Keep in mind that this will only work for pure functions, or functions that don't modify the outside world. This isn't just global variables either, but any function that modifies any state anywhere, including network and filesystem IO.
This would make Thunk[T]
be implemented like this:
type Thunk[T any] struct {
doer func() T // action being thunked
o *Option[T] // cache for complete thunk data
}
func (t *Thunk[T]) Force() T {
if t.o.IsSome() {
return t.o.Yank()
}
t.o.Set(t.doer())
return t.o.Yank()
}
func NewThunk[T any](doer func() T) *Thunk[T] {
return &Thunk[T]{
doer: doer,
o: NewOption[T](),
}
}
Now, for an overcomplicated example you can use this to implement the Fibonacci function. We can start out by writing a naiive Fibonacci function like this:
func Fib(n int) int {
if n <= 1 {
return n
}
return Fib(n-1) + Fib(n-2)
}
We can turn this into a Go test in order to see how long it takes for it to work:
func TestRecurFib(t *testing.T) {
t.Log(Fib(40))
}
Then when we run go test
:
$ go test -run RecurFib
=== RUN TestRecurFib
thunk_test.go:15: 102334155
--- PASS: TestRecurFib (0.36s)
However, we can make this a lot more complicated with the power of the
Thunk[T]
type:
func TestThunkFib(t *testing.T) {
cache := make([]*Thunk[int], 41)
var fib func(int) int
fib = func(n int) int {
if cache[n].o.IsSome() {
return *cache[n].o.val
}
return fib(n-1) + fib(n-2)
}
for i := range cache {
i := i
cache[i] = NewThunk(func() int { return fib(i) })
}
cache[0].o.Set(0)
cache[1].o.Set(1)
t.Log(cache[40].Force())
}
And then run the test:
=== RUN TestThunkFib
thunk_test.go:36: 102334155
--- PASS: TestThunkFib (0.60s)
Why is this so much slower? This should be caching the intermediate values. Maybe something like this would be faster? This should complete near instantly, right?

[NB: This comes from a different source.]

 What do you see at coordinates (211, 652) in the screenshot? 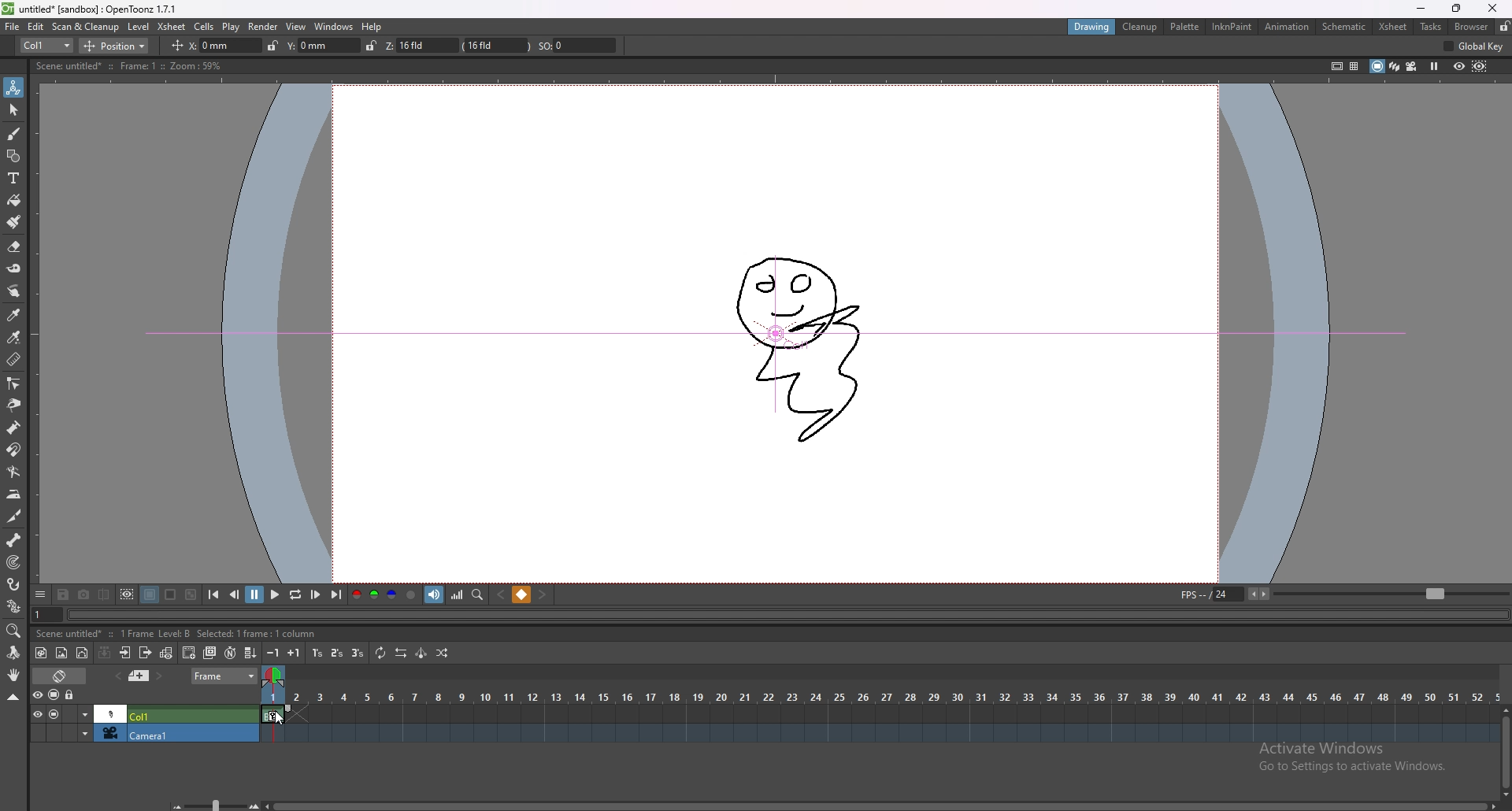
I see `duplicate drawing` at bounding box center [211, 652].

func TestMemoizedFib(t *testing.T) {
mem := map[int]int{
0: 0,
1: 1,
}
var fib func(int) int
fib = func(n int) int {
if result, ok := mem[n]; ok {
return result
}
result := fib(n-1) + fib(n-2)
mem[n] = result
return result
}
t.Log(fib(40))
}
$ go test -run Memoized
=== RUN TestMemoizedFib
thunk_test.go:35: 102334155
--- PASS: TestMemoizedFib (0.00s)
I'm not sure either.
If you change the fib
function to this, it works, but it also steps
around the Thunk[T]
type:
fib = func(n int) int {
if cache[n].o.IsSome() {
return *cache[n].o.val
}
result := fib(n-1) + fib(n-2)
cache[n].o.Set(result)
return result
}
This completes instantly:
=== RUN TestThunkFib
thunk_test.go:59: 102334155
--- PASS: TestThunkFib (0.00s)
To be clear, this isn't the fault of Go generics. I'm almost certain that my terrible code is causing this to be much slower.
This is the power of gonads:
making easy code complicated, harder to reason about and slower than
the naiive approach! Why see this as terrible code when it creates an
amazing opportunity for cloud providers to suggest that people use
gonads' Thunk[T]
so that they use more CPU and then have to pay cloud
providers more money for CPU! Think about the children!
I'm glad that Go has added generics to the language. It's certainly going to make a lot of things a lot easier and more expressive. I'm worried that the process of learning how to use generics in Go is going to create a lot of churn and toil as people get up to speed on when and where they should be used. These should be used in specific cases, not as a bread and butter tool.
I hope this was an interesting look into how you can use generics in Go, but again please don't use these examples in production.